Records from a collection
★ ★ ★ ★ ★
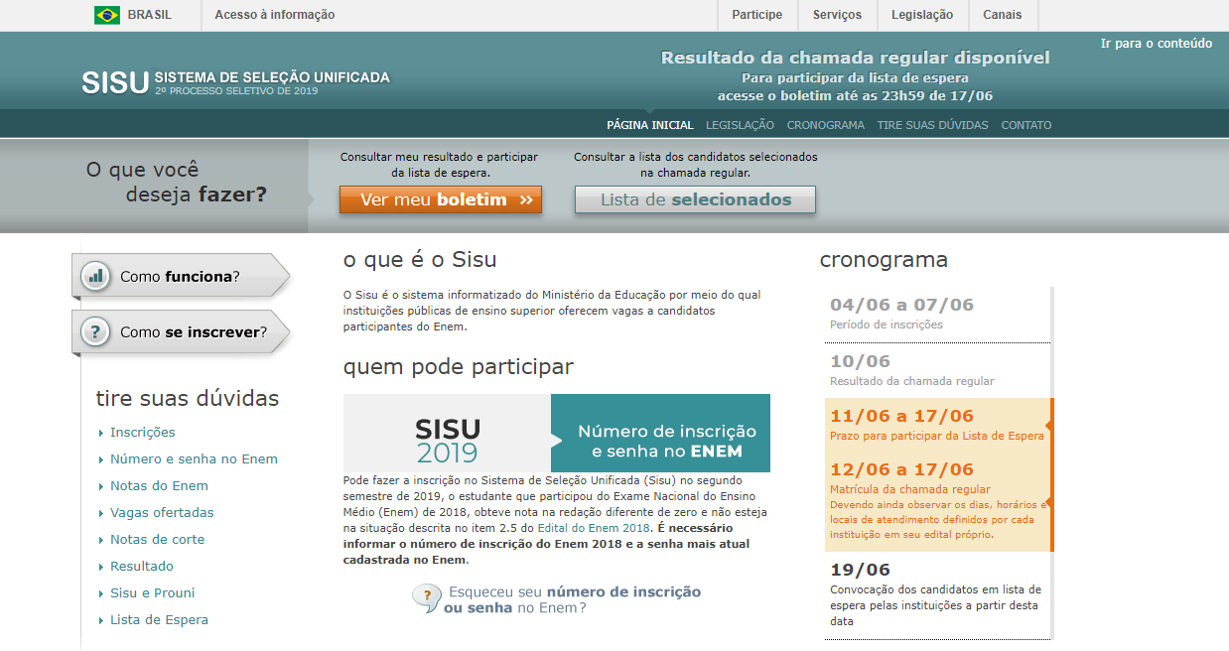Open Serviços in the government bar
The height and width of the screenshot is (651, 1229).
click(837, 15)
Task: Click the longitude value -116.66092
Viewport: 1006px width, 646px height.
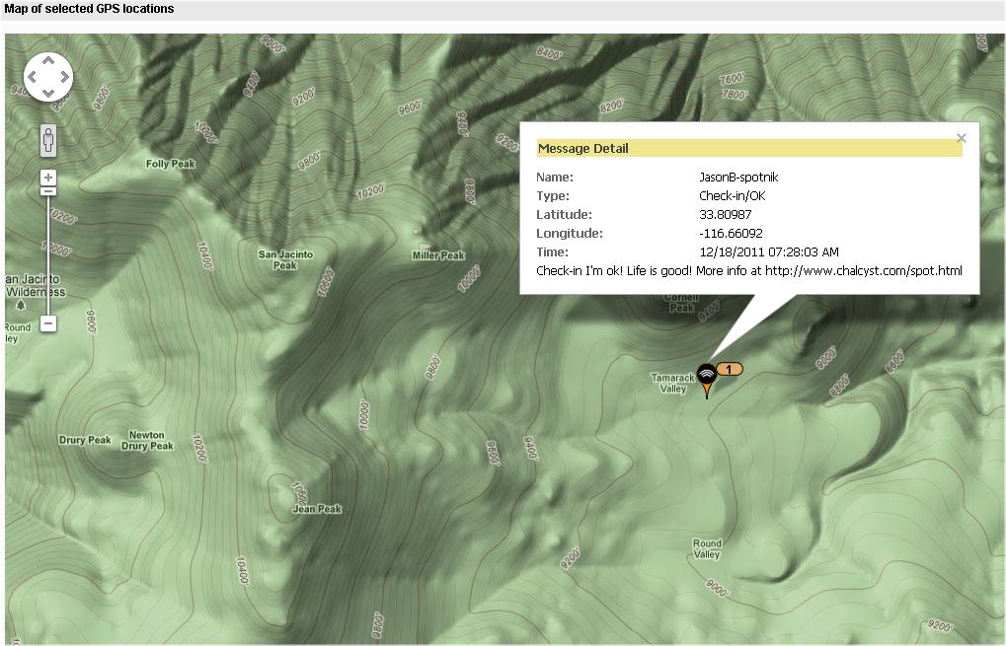Action: click(730, 233)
★ ★ ★ ★ ★
> **Work task**
Reproduce precisely the lines of the entries above, from the one containing "Task: Click the longitude value -116.66092" through the final one, both ends included, and omit the pictures.

> **Expected answer**
Task: Click the longitude value -116.66092
Viewport: 1006px width, 646px height.
Action: click(730, 233)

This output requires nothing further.